Кайпа готова что угодно продать, только бы не пустить его. А Хусен вдруг стал рваться на войну. Мать онемела, впервые услышав от него об этом.
– Я уже взрослый, нани, ничего со мной не случится, – успокаивал он ее, – И обязательно вернусь! А от судьбы никуда не уйдешь.
– Что ты уговариваешь меня, как ребенка! Ничего не пожалею, в огонь тебя не брошу!..
– Вот ты всегда так! Все одна решаешь! А что можно сделать? Ну, продашь лошадь, дом, а дальше что? Пойдешь по миру?
– И ты туда же, совсем как Хасан?
– Мы же братья!
– Ну конечно, вы братья. А я кто? Только мать. Надо ли меня слушать?… Что же, больше ничего не скажу. Да оно по-моему и не вышло бы. Ста рублей за наше хозяйство не выручишь…
Эсет была ошеломлена, узнав, что Хусену придется уйти с обозом. Она вся как бы онемела. Впервые им предстояло расстаться. И Эсет вдруг поняла, как будет трудно не видеть Хусена. Не привыкшая скрывать от него свои чувства, она теперь не смогла ничего утаить. И всякий раз при встрече с ним чуть не плакала.

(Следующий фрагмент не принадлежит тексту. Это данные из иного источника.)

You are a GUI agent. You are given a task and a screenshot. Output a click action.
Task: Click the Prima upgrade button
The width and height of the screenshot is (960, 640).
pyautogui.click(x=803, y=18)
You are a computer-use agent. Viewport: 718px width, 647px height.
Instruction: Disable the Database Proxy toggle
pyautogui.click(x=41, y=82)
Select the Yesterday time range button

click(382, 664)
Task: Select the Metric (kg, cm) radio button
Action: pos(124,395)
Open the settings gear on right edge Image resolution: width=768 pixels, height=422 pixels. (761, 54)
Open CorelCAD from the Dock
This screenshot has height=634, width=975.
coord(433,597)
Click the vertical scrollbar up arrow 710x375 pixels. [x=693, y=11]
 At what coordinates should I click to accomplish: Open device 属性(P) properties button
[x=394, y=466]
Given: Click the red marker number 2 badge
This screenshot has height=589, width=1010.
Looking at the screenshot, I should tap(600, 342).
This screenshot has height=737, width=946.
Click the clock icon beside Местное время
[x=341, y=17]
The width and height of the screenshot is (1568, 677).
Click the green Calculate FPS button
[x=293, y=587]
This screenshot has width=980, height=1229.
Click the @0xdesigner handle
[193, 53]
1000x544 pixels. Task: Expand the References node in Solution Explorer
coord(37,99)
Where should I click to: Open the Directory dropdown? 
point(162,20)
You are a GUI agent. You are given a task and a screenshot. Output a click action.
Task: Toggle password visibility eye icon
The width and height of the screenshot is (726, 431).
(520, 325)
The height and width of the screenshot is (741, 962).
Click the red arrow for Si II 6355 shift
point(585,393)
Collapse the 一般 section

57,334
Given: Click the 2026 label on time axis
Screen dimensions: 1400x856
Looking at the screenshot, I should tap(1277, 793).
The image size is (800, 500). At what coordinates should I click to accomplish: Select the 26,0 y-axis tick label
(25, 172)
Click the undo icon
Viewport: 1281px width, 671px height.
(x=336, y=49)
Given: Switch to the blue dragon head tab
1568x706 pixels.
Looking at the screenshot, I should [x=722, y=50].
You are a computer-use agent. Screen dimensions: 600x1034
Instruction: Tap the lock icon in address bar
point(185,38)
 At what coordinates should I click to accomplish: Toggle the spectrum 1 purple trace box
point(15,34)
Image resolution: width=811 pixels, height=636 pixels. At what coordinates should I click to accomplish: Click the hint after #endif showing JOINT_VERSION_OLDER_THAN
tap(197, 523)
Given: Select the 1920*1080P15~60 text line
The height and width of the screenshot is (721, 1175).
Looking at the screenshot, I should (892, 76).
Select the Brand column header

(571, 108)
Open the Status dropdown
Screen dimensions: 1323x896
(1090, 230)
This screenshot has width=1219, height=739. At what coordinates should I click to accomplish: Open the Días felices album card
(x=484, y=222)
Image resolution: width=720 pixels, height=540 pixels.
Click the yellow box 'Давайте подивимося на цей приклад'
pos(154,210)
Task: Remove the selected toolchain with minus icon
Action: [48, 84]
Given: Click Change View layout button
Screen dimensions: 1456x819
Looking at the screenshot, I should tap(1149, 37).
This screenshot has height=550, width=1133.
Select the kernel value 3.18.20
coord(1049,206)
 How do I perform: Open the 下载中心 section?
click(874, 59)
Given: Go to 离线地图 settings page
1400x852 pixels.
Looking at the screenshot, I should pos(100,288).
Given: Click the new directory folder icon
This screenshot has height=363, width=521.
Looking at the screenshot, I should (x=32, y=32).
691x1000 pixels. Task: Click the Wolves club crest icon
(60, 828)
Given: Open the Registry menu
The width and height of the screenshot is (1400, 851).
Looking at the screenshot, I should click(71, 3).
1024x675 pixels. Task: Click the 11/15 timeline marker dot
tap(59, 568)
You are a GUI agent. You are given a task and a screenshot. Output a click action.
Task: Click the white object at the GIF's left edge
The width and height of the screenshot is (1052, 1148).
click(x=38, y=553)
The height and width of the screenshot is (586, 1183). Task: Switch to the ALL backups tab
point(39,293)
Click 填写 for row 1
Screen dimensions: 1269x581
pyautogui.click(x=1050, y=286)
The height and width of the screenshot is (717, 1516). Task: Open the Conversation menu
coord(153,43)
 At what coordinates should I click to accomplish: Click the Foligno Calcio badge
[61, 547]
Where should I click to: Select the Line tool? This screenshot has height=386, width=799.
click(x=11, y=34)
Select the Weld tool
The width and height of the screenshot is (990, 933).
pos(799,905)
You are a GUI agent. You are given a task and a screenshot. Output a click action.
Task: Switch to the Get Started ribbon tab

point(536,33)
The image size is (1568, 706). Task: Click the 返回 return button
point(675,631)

– Не ходи, Хусен! – умоляла она. – Насильно ведь не заберут? Тебе еще лет мало. Только взрослых забирают насильно.
– Ничего не поделаешь, Эсет. Раз нет денег, придется идти.
– Я достану вам денег! – сказала она однажды, придя к Хусену, да с такой уверенностью, будто ей стоило только руку протянуть.
Хусен не знал что сказать, пожал плечами и улыбнулся.
– Не веришь? Думаешь, не доберусь до денег дади?
Эсет говорила громко и смело. Хусен удивленно посмотрел на нее. Такой она еще никогда не была. И странно, теперь и он вел себя совсем по-другому. Ведь стоило бы ей прежде сказать такое, разговор на том бы и прекратился. Хусен крикнул бы, что он не нуждается в их деньгах, и они, чего доброго, поссорились бы. А сейчас Хусен смотрит в горящие глаза Эсет, видит ее взволнованное лицо, светло-каштановые пряди, выбившиеся из-под шелкового платка – и его охватывает не испытанное еще дотоле чувство, хочется сжать в ладонях эти нежные, как персик, щеки и притянуть к себе ее голову…
– Я знаю, где лежат деньги. Только бы достать ключи!..
– Не надо, Эсет! – смущенно, но благодарно шепчет Хусен. – Это же воровство! И все из-за меня!
– Нет, это не воровство! – упрямо настаивает Эсет. – Я должна спасти тебя. Я… я не могу без тебя!
Последние слова она почти выкрикнула. И оба в смущении потупились.
Вошла Кайпа, и они замолчали. Щеки Эсет пылали. Она вдруг впервые застыдилась, что ее застали наедине с Хусеном. Ведь мать давно твердила ей, что она уже в таком возрасте, когда неприлично оставаться один на один с юношей…
Кайпа сделала вид, что не заметила их смущения, и принялась разжигать печь.
Эсет, не попрощавшись, незаметно юркнула в дверь. Но вечером пришла еще раз.
Пришла и на следующий день.
Зная, что скоро им предстоит долгая разлука, она не могла не видеть Хусена. Едва Кабират уходила куда, Эсет бежала к соседям. А если мать, как назло, сидела дома, Эсет улучала минуту сбегать к плетню, и Хусен почти всегда ждал ее там.
Наступил день отъезда. Эсет, держась обеими руками за плетень, неотрывно смотрела на Хусена.
– Так и не удалось мне добраться до денег, – виновато сказала она.
Хусен улыбнулся.
– Ничего, Эсет! Не грусти.
Плетень разделял их, а глаза как бы сливали. Эсет прижалась щекой к плетню. Хусен ничего не видел перед собой, кроме синих-синих глаз.
– Хусен, а если потом отдать деньги, они отпустят тебя?
– Не знаю…
– Я доберусь, обязательно доберусь до них! И отдам твоей матери. А уж она…
– Не надо, Эсет, – покачал головой Хусен, не сводя с нее глаз. – Я и без денег вернусь. Вот увидишь!